Yields: 17 to 18 muffins

1 cup (4 ounces) whole wheat flour
1 cup (4 1/4 ounces) all-purpose flour
1 teaspoon baking powder
1 teaspoon baking soda
1/4 teaspoon salt
1 tablespoon cinnamon
1/2 cup (1 stick, 4 ounces) unsalted butter, at room temperature
1/2 cup (3 1/2 ounces) granulated sugar
1/2 cup dark brown sugar, packed, divided
1 large egg, lightly beaten
1 cup (8 ounces) buttermilk or yogurt {I used yogurt twice and buttermilk once and felt like the yogurt came out much better}
2 large apples, peeled, cored, and coarsely chopped

Preheat your oven to 450 degrees. Prepare either one or two muffin tins, depending on how many you have or if you can find your other one.

First get together your dry ingredients in a medium bowl. Mix together the two flours, baking powder and baking soda, salt and cinnamon. Set that aside for now.

In another bowl cream the butter and 1/4 cup of the  brown sugar and white sugar with a handheld or stand mixer until fluffy. Next add the egg, continuing to mix until well incorporated. At this point you may need to scrape down the side of the bowl. Mix in the yogurt {or buttermilk–if using buttermilk be gentle or the mixture may curdle}.

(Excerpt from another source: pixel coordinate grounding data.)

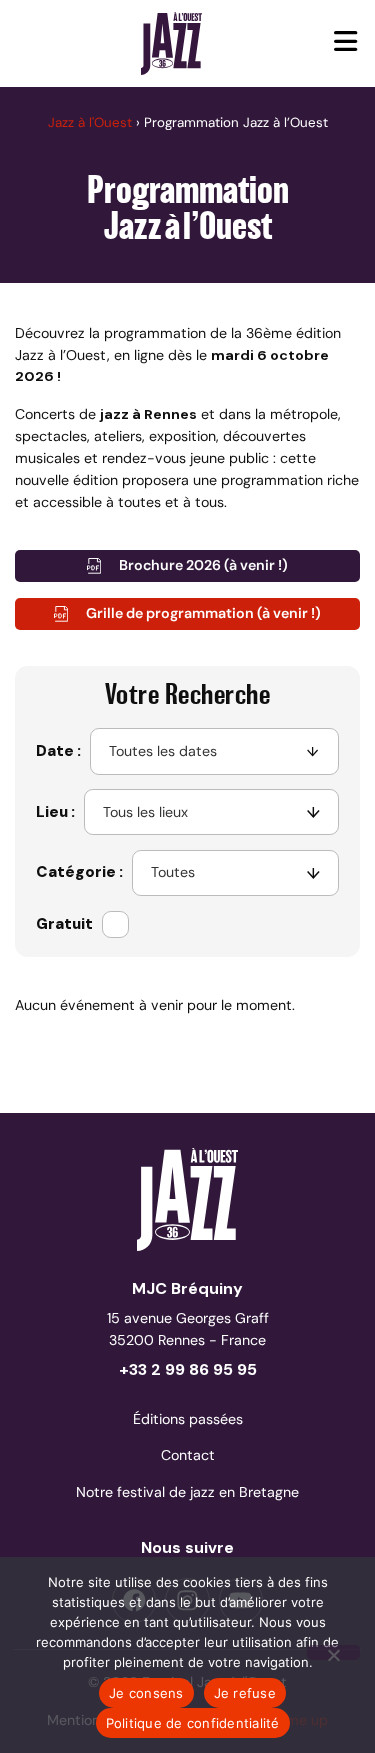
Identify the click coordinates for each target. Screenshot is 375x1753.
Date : (58, 751)
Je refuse (245, 1693)
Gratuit (64, 924)
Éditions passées (188, 1419)
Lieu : (55, 812)
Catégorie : (79, 872)
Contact (188, 1455)
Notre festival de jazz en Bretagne (187, 1492)
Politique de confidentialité (193, 1723)
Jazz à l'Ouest (90, 122)
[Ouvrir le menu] (346, 43)
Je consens (146, 1693)
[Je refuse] (333, 1652)
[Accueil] (172, 43)
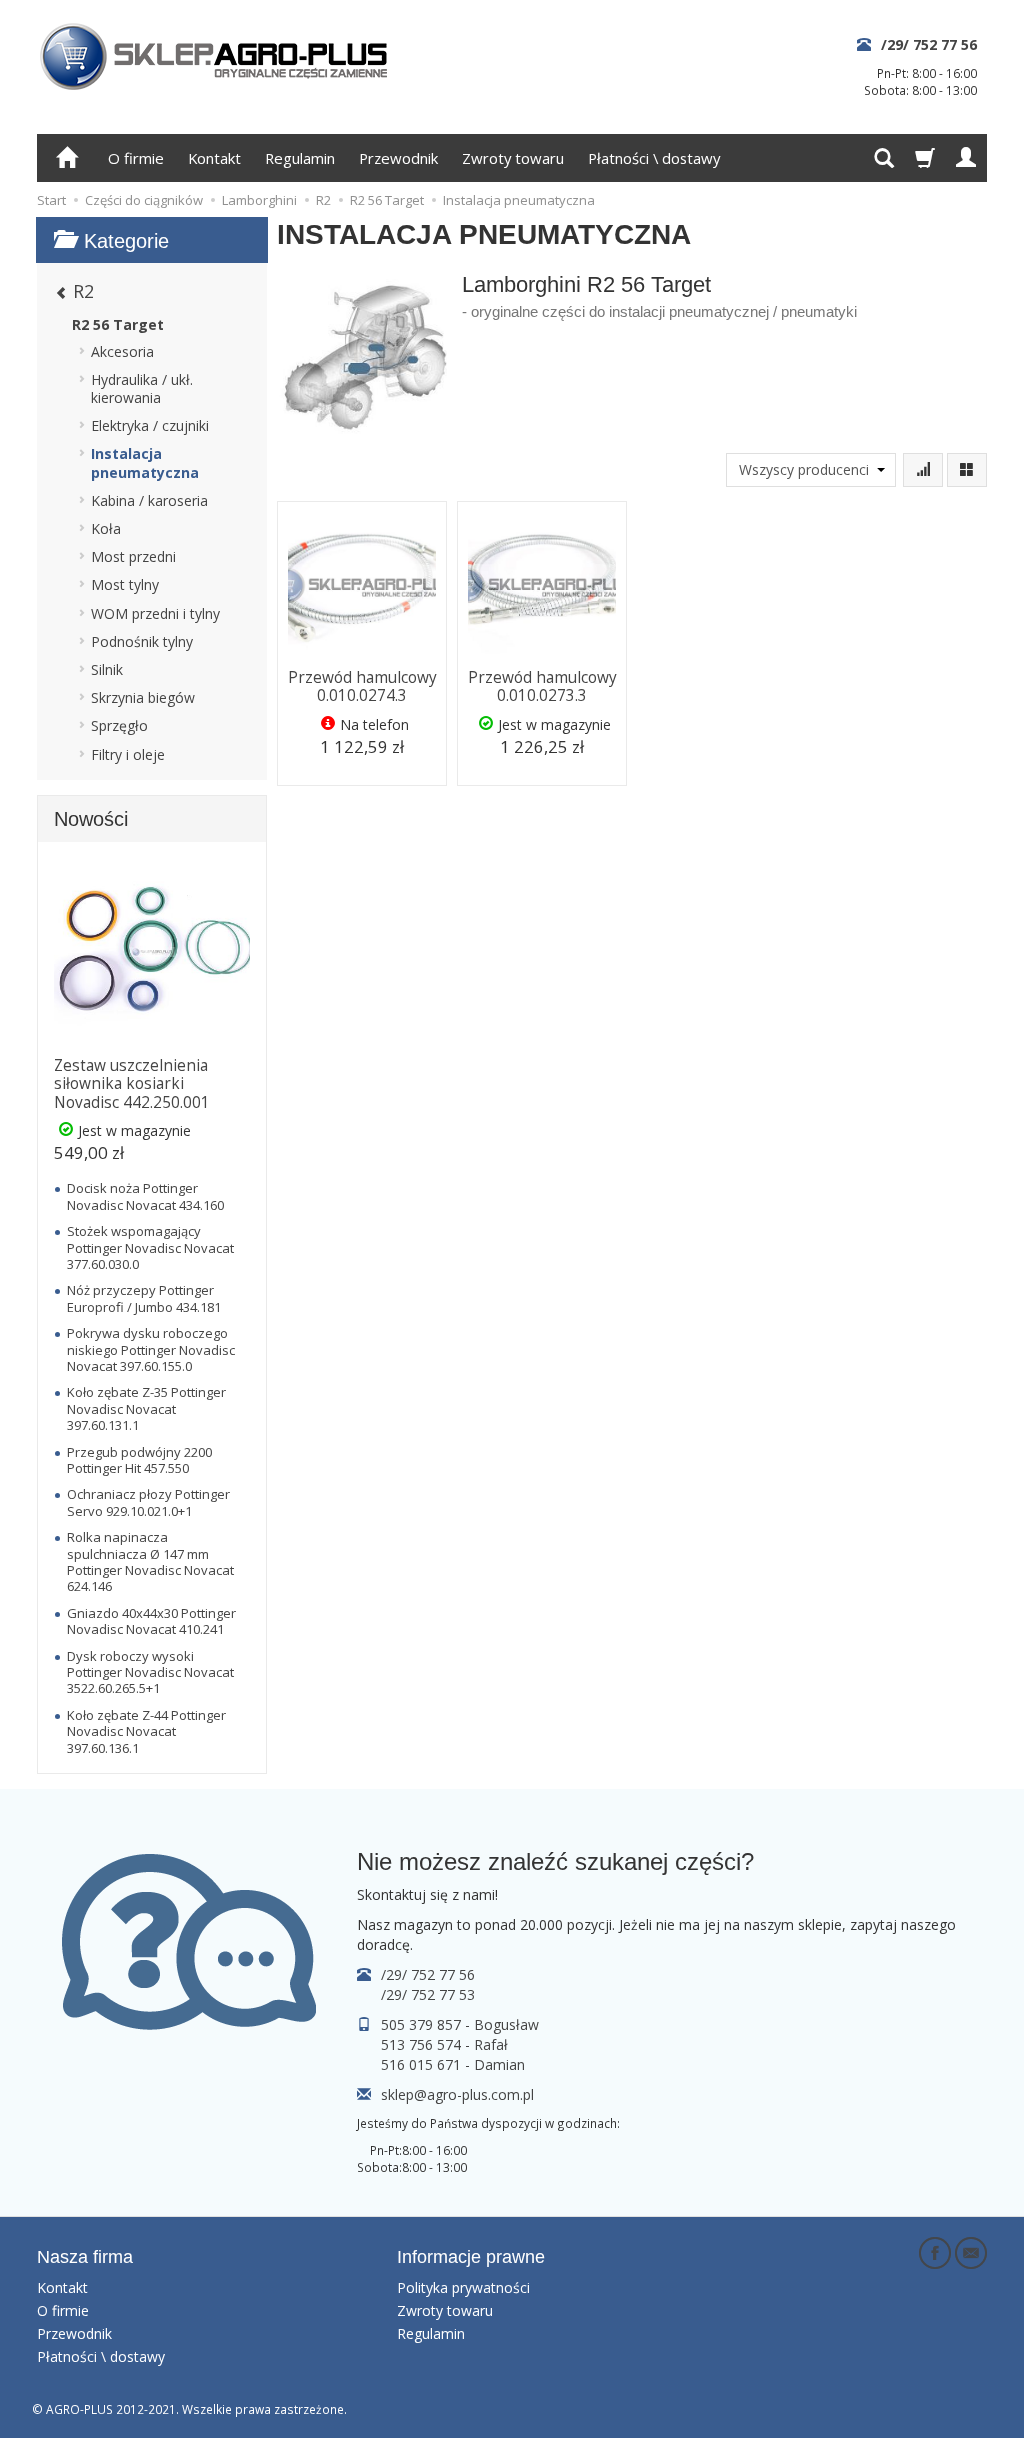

Add in the dry ingredients and mix on low until well incorporated. Finally fold in your apple chunks.

Divide the batter between all the muffin cups. Sprinkle the tops with the remaining  brown sugar.

Bake for 10 minutes at 450 degrees, then turn down the oven to 400 degrees and bake for an additional 5 to 10 minutes or until a toothpick inserted in the center comes out clean. I usually test them after 5 mins and go from there.